Moreover when your MRI is normal - when there is no lesion to cause the pain - I am baffled why people believe that surgery or heavy medication will solve the problem. As I wrote previously, when the cause of Trigeminal Neuralgia is not due to a specific lesion, it means that the cause must be because something is disrupting the way the nerve sends messages back to the brain. And the problem very well may originate in your neck!

I presented to a local Trigeminal Neuralgia support group a few months ago. The meeting was attended people who have lived years, even decades with the pain of Trigeminal Neuralgia. In all honestly, these laypeople were more well-versed in all the different medications and surgeries that exist for Trigeminal Neuralgia than I was! To start my presentation, I asked the group what their neurologists and specialists had explained to them about the role of the upper neck is the development of Trigeminal Neuralgia.

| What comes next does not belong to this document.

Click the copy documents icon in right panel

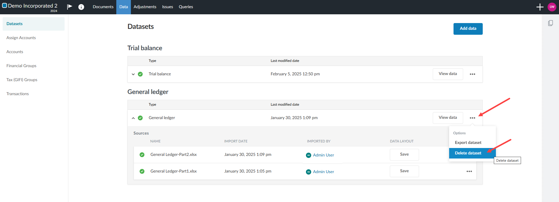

I have to admit, even I was surprised that not one person said that they had ever seen a Trigeminal Neuralgia specialist speak one word about the role that the upper neck plays in the development of the condition. (After the presentation was complete, I did a Google search to see what the top organizations and support groups had to say about the role of the upper neck in the cause and treatment of Trigeminal Neuralgia.

Guess what I found? Practically nothing! There were plenty of articles describing the three branches of the Trigeminal Nerve itself … but nothing describing where the Trigeminal Nerve comes from within the brain … or what happens to a person if the nerve is affected at its root!)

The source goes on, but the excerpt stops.